What the task asks – If an entry includes an image, drop the image and copy the rest verbatim.

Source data
=== Begin Enclosure ===

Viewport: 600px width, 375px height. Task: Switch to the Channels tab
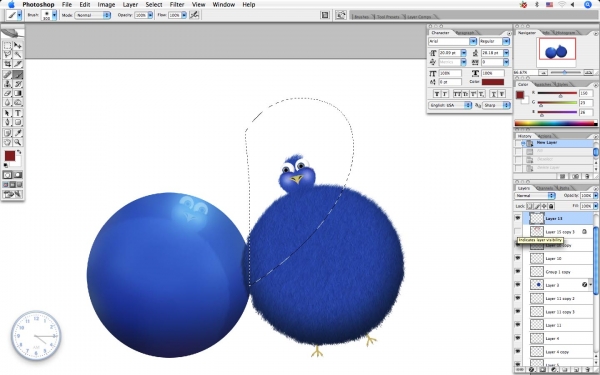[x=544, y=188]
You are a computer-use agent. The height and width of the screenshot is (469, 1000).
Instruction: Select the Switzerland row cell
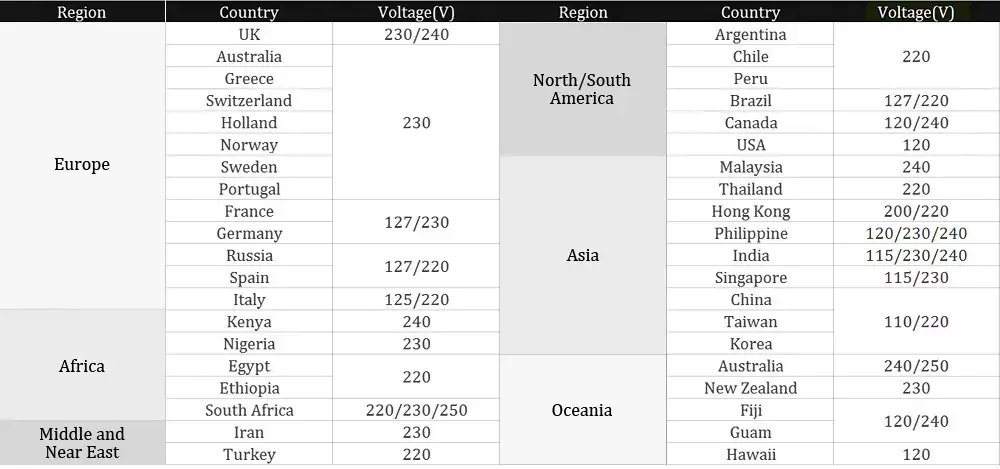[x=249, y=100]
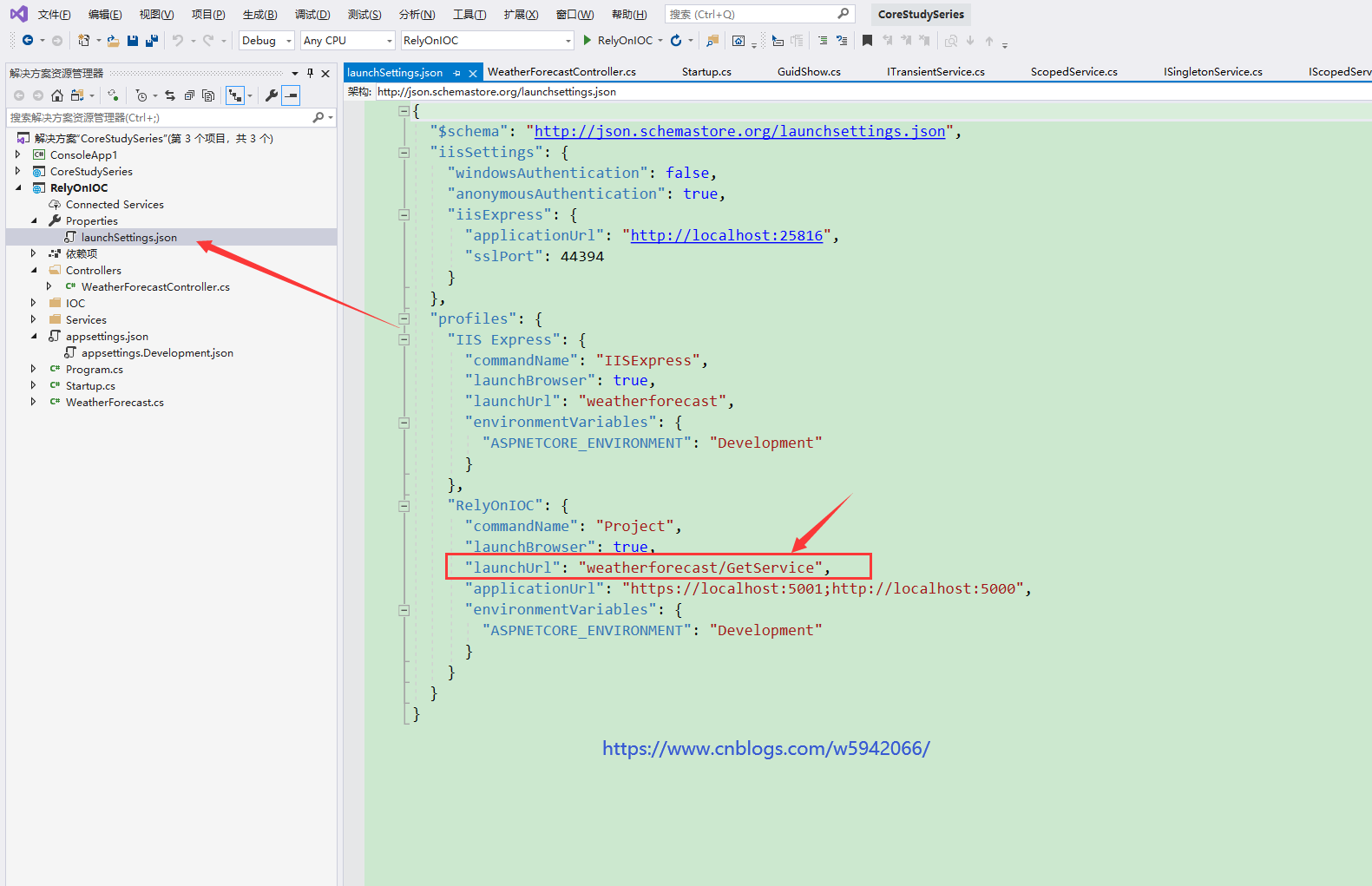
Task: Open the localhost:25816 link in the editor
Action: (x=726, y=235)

=== End Enclosure ===

Result for this exercise –
Viewport: 600px width, 375px height. Task: Switch to the Channels tab
[x=544, y=188]
You are a computer-use agent. The height and width of the screenshot is (469, 1000).
Instruction: Select the Switzerland row cell
[x=249, y=100]
Task: Open the localhost:25816 link in the editor
Action: (x=726, y=235)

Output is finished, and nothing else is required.